# WHAT IS EXPECTED
The listing below must be duplicated in full, with nothing altered.

# INFORMATION PROVIDED

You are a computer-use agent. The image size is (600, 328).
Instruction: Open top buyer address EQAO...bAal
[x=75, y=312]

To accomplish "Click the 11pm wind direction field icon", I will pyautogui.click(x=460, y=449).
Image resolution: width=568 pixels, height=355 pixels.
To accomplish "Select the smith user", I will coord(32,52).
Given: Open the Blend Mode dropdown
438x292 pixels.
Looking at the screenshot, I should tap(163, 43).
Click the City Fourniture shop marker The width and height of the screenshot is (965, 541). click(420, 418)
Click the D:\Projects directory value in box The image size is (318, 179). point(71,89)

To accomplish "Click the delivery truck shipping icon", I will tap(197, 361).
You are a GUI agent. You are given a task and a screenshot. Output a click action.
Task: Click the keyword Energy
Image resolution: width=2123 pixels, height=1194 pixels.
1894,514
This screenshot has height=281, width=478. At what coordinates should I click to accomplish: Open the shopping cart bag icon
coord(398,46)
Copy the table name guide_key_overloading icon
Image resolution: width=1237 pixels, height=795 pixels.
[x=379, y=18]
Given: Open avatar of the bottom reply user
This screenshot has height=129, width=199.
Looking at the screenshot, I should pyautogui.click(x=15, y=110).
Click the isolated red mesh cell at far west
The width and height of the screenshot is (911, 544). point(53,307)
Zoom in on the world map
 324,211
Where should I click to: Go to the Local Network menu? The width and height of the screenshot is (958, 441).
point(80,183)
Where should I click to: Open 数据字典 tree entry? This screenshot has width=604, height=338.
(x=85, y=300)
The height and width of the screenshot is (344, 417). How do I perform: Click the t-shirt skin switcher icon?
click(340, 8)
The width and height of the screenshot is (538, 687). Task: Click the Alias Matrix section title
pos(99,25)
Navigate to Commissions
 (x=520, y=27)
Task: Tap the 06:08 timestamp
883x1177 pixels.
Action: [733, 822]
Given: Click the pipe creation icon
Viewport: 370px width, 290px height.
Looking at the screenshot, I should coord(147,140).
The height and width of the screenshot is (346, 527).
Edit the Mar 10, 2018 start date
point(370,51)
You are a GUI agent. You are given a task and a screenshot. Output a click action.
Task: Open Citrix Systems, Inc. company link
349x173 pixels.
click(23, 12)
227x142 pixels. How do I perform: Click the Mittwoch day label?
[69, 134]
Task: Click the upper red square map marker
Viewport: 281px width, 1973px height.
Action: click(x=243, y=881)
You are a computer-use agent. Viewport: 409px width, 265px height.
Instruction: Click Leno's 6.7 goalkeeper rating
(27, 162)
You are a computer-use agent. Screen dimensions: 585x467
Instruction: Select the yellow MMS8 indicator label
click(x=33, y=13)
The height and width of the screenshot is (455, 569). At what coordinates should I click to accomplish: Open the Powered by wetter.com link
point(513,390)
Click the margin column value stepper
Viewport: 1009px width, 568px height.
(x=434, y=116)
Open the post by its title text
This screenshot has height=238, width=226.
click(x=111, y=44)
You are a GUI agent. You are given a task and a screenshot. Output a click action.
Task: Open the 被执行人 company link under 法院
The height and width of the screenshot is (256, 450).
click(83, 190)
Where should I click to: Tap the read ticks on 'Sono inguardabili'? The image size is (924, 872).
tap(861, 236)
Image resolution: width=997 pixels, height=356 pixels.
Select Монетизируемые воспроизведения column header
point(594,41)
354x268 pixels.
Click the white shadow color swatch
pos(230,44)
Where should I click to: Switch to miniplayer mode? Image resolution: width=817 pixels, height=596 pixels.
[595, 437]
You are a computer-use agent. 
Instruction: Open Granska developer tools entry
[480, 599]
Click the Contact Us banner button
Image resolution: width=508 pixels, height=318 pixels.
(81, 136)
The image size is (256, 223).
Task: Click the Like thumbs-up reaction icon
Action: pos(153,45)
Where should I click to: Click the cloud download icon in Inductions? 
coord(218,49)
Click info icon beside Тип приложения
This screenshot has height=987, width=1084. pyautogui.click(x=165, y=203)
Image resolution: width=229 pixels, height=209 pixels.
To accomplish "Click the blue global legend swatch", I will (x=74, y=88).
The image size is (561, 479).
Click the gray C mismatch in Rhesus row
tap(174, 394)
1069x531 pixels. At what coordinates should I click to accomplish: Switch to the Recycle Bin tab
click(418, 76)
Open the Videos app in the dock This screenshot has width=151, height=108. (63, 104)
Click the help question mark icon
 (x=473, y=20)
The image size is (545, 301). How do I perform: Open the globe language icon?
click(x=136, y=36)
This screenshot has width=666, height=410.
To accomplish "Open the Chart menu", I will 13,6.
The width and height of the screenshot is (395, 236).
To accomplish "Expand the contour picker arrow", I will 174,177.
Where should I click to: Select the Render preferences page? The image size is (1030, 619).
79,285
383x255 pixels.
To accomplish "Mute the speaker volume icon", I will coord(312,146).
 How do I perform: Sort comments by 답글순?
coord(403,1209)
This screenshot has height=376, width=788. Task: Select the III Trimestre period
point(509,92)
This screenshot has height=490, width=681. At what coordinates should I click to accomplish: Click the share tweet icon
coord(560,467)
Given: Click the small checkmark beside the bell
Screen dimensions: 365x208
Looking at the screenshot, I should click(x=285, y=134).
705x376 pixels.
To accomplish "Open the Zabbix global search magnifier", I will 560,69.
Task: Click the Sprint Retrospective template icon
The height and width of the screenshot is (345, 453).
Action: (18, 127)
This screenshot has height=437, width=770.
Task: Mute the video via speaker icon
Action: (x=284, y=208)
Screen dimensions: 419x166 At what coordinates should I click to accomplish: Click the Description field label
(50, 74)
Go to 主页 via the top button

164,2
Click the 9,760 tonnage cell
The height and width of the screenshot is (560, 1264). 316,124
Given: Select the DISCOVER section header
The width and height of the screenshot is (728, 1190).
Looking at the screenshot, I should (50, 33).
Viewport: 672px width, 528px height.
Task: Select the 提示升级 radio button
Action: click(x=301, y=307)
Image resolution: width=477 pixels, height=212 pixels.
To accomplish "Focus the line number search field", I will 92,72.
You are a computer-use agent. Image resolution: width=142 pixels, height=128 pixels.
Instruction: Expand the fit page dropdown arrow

# RESULT FOR THIS EXERCISE
You are a computer-use agent. The image size is (600, 328).
Instruction: Open top buyer address EQAO...bAal
[x=75, y=312]

To accomplish "Click the 11pm wind direction field icon", I will pyautogui.click(x=460, y=449).
Image resolution: width=568 pixels, height=355 pixels.
To accomplish "Select the smith user", I will coord(32,52).
Given: Open the Blend Mode dropdown
438x292 pixels.
Looking at the screenshot, I should tap(163, 43).
Click the City Fourniture shop marker The width and height of the screenshot is (965, 541). click(420, 418)
Click the D:\Projects directory value in box The image size is (318, 179). point(71,89)

To accomplish "Click the delivery truck shipping icon", I will tap(197, 361).
You are a GUI agent. You are given a task and a screenshot. Output a click action.
Task: Click the keyword Energy
Image resolution: width=2123 pixels, height=1194 pixels.
1894,514
This screenshot has height=281, width=478. At what coordinates should I click to accomplish: Open the shopping cart bag icon
coord(398,46)
Copy the table name guide_key_overloading icon
Image resolution: width=1237 pixels, height=795 pixels.
[x=379, y=18]
Given: Open avatar of the bottom reply user
This screenshot has height=129, width=199.
Looking at the screenshot, I should pyautogui.click(x=15, y=110).
Click the isolated red mesh cell at far west
The width and height of the screenshot is (911, 544). point(53,307)
Zoom in on the world map
 324,211
Where should I click to: Go to the Local Network menu? The width and height of the screenshot is (958, 441).
point(80,183)
Where should I click to: Open 数据字典 tree entry? This screenshot has width=604, height=338.
(x=85, y=300)
The height and width of the screenshot is (344, 417). How do I perform: Click the t-shirt skin switcher icon?
click(340, 8)
The width and height of the screenshot is (538, 687). Task: Click the Alias Matrix section title
pos(99,25)
Navigate to Commissions
 (x=520, y=27)
Task: Tap the 06:08 timestamp
883x1177 pixels.
Action: [733, 822]
Given: Click the pipe creation icon
Viewport: 370px width, 290px height.
Looking at the screenshot, I should coord(147,140).
The height and width of the screenshot is (346, 527).
Edit the Mar 10, 2018 start date
point(370,51)
You are a GUI agent. You are given a task and a screenshot. Output a click action.
Task: Open Citrix Systems, Inc. company link
349x173 pixels.
click(23, 12)
227x142 pixels. How do I perform: Click the Mittwoch day label?
[69, 134]
Task: Click the upper red square map marker
Viewport: 281px width, 1973px height.
Action: click(x=243, y=881)
You are a computer-use agent. Viewport: 409px width, 265px height.
Instruction: Click Leno's 6.7 goalkeeper rating
(27, 162)
You are a computer-use agent. Screen dimensions: 585x467
Instruction: Select the yellow MMS8 indicator label
click(x=33, y=13)
The height and width of the screenshot is (455, 569). At what coordinates should I click to accomplish: Open the Powered by wetter.com link
point(513,390)
Click the margin column value stepper
Viewport: 1009px width, 568px height.
(x=434, y=116)
Open the post by its title text
This screenshot has height=238, width=226.
click(x=111, y=44)
You are a GUI agent. You are given a task and a screenshot. Output a click action.
Task: Open the 被执行人 company link under 法院
The height and width of the screenshot is (256, 450).
click(83, 190)
Where should I click to: Tap the read ticks on 'Sono inguardabili'? The image size is (924, 872).
tap(861, 236)
Image resolution: width=997 pixels, height=356 pixels.
Select Монетизируемые воспроизведения column header
point(594,41)
354x268 pixels.
Click the white shadow color swatch
pos(230,44)
Where should I click to: Switch to miniplayer mode? Image resolution: width=817 pixels, height=596 pixels.
[595, 437]
You are a computer-use agent. 
Instruction: Open Granska developer tools entry
[480, 599]
Click the Contact Us banner button
Image resolution: width=508 pixels, height=318 pixels.
(81, 136)
The image size is (256, 223).
Task: Click the Like thumbs-up reaction icon
Action: pos(153,45)
Where should I click to: Click the cloud download icon in Inductions? 
coord(218,49)
Click info icon beside Тип приложения
This screenshot has height=987, width=1084. pyautogui.click(x=165, y=203)
Image resolution: width=229 pixels, height=209 pixels.
To accomplish "Click the blue global legend swatch", I will (x=74, y=88).
The image size is (561, 479).
Click the gray C mismatch in Rhesus row
tap(174, 394)
1069x531 pixels. At what coordinates should I click to accomplish: Switch to the Recycle Bin tab
click(418, 76)
Open the Videos app in the dock This screenshot has width=151, height=108. (63, 104)
Click the help question mark icon
 (x=473, y=20)
The image size is (545, 301). How do I perform: Open the globe language icon?
click(x=136, y=36)
This screenshot has width=666, height=410.
To accomplish "Open the Chart menu", I will 13,6.
The width and height of the screenshot is (395, 236).
To accomplish "Expand the contour picker arrow", I will 174,177.
Where should I click to: Select the Render preferences page? The image size is (1030, 619).
79,285
383x255 pixels.
To accomplish "Mute the speaker volume icon", I will coord(312,146).
 How do I perform: Sort comments by 답글순?
coord(403,1209)
This screenshot has height=376, width=788. Task: Select the III Trimestre period
point(509,92)
This screenshot has height=490, width=681. At what coordinates should I click to accomplish: Click the share tweet icon
coord(560,467)
Given: Click the small checkmark beside the bell
Screen dimensions: 365x208
Looking at the screenshot, I should click(x=285, y=134).
705x376 pixels.
To accomplish "Open the Zabbix global search magnifier", I will 560,69.
Task: Click the Sprint Retrospective template icon
The height and width of the screenshot is (345, 453).
Action: (18, 127)
This screenshot has height=437, width=770.
Task: Mute the video via speaker icon
Action: (x=284, y=208)
Screen dimensions: 419x166 At what coordinates should I click to accomplish: Click the Description field label
(50, 74)
Go to 主页 via the top button

164,2
Click the 9,760 tonnage cell
The height and width of the screenshot is (560, 1264). 316,124
Given: Select the DISCOVER section header
The width and height of the screenshot is (728, 1190).
Looking at the screenshot, I should (50, 33).
Viewport: 672px width, 528px height.
Task: Select the 提示升级 radio button
Action: click(x=301, y=307)
Image resolution: width=477 pixels, height=212 pixels.
To accomplish "Focus the line number search field", I will 92,72.
You are a computer-use agent. Image resolution: width=142 pixels, height=128 pixels.
Instruction: Expand the fit page dropdown arrow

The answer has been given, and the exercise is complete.